(Beginning of INPUT)

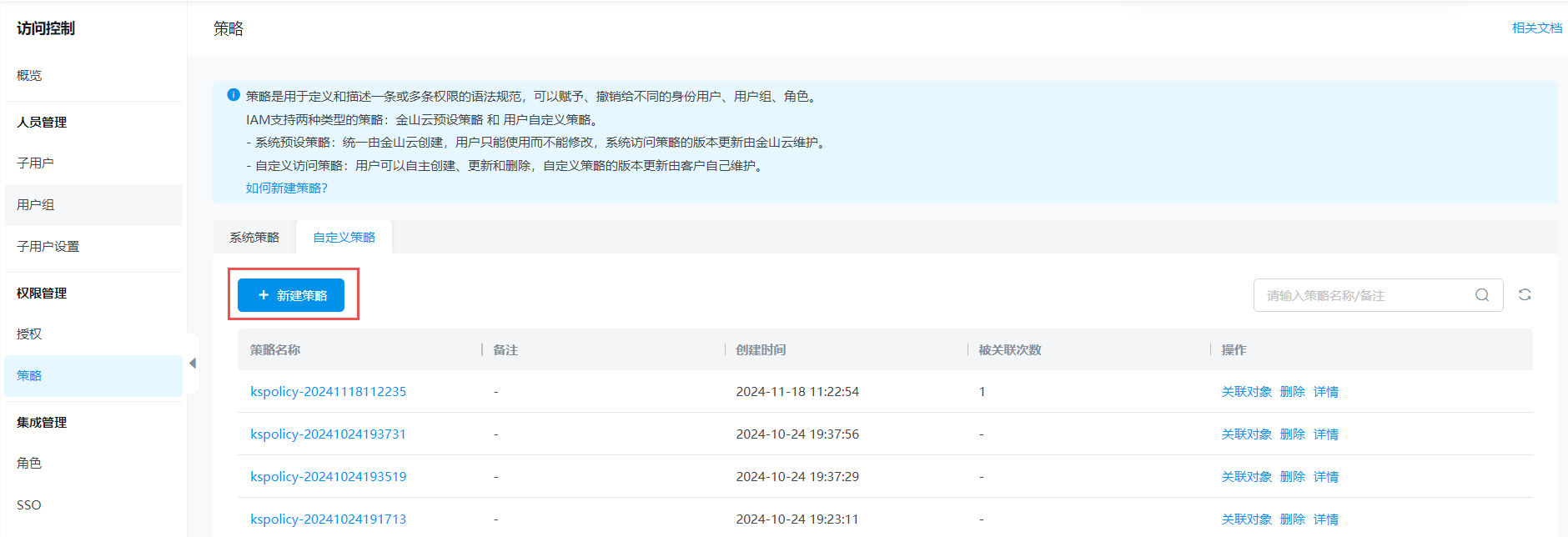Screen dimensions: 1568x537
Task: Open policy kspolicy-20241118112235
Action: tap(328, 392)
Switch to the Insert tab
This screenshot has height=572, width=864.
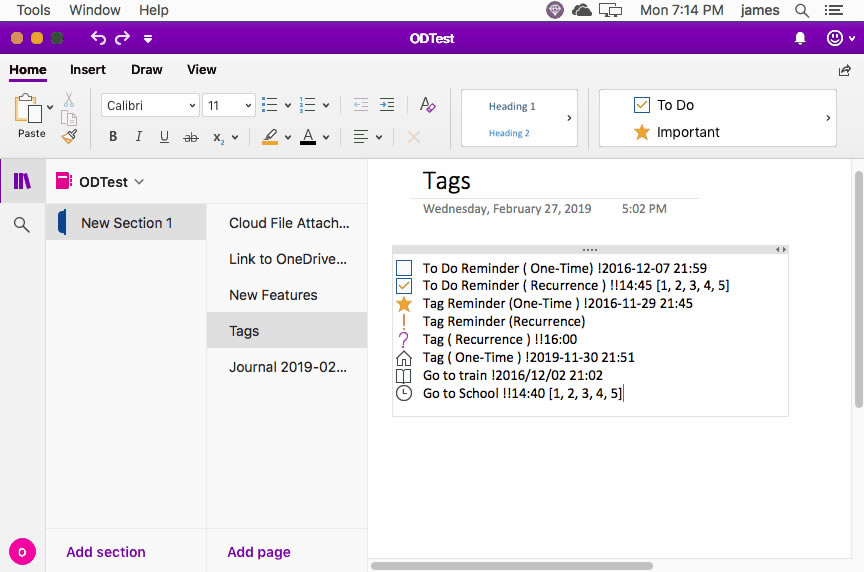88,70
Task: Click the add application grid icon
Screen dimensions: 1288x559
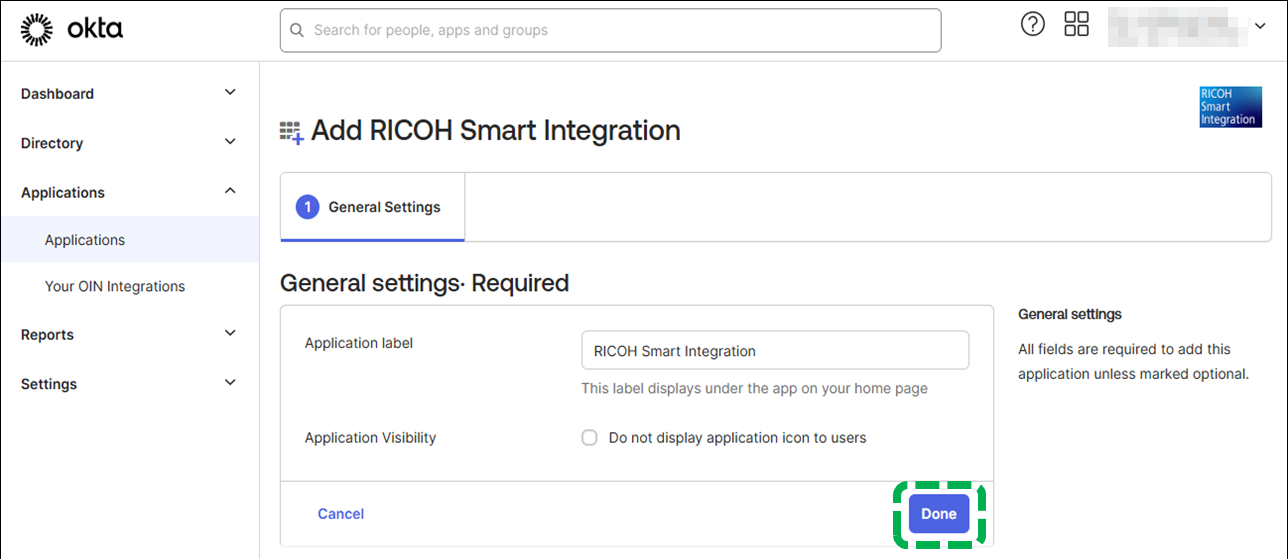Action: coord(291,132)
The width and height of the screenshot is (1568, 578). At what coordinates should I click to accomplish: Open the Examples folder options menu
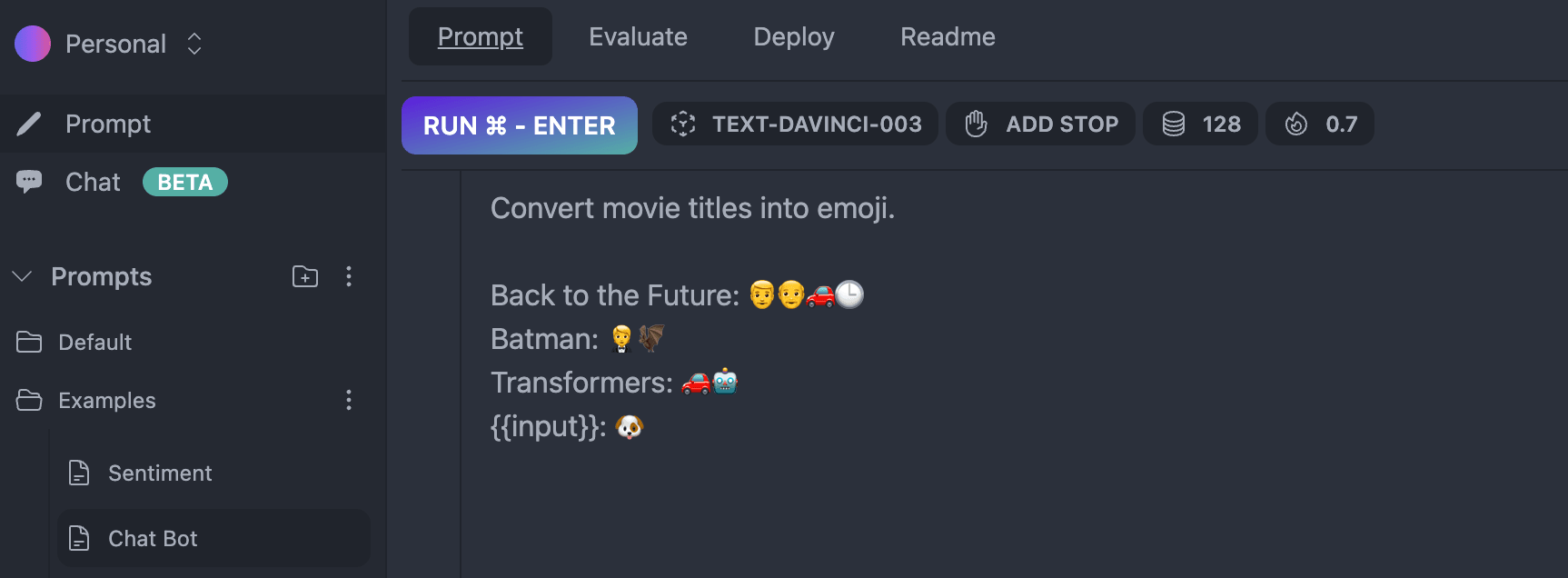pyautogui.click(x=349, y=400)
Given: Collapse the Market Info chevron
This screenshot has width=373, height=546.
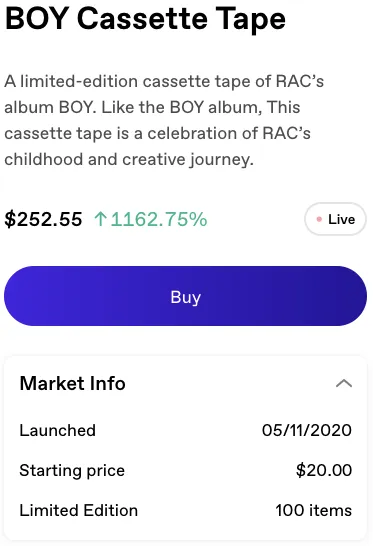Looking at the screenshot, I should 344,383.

(End of INPUT)
(Beginning of INPUT)

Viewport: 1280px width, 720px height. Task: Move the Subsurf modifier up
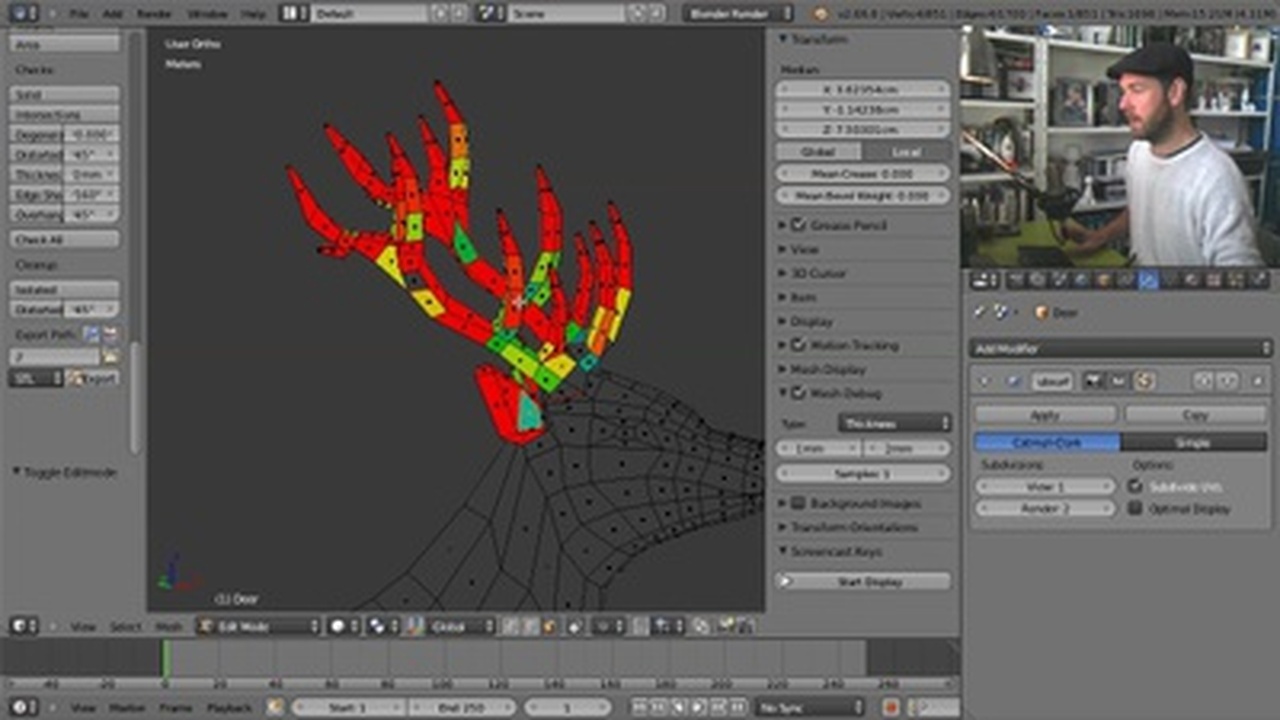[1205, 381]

(End of INPUT)

TASK ITEM:
Print everything from the line with "Switch to the Insert tab" down to the line with "Given: Collapse the Market Info chevron" in the entries above, both lines included and nothing more, without the pictures.

YOUR SOLUTION:
Switch to the Insert tab
This screenshot has height=572, width=864.
88,70
Task: Click the add application grid icon
Screen dimensions: 1288x559
Action: coord(291,132)
The width and height of the screenshot is (1568, 578). At what coordinates should I click to accomplish: Open the Examples folder options menu
pyautogui.click(x=349, y=400)
Given: Collapse the Market Info chevron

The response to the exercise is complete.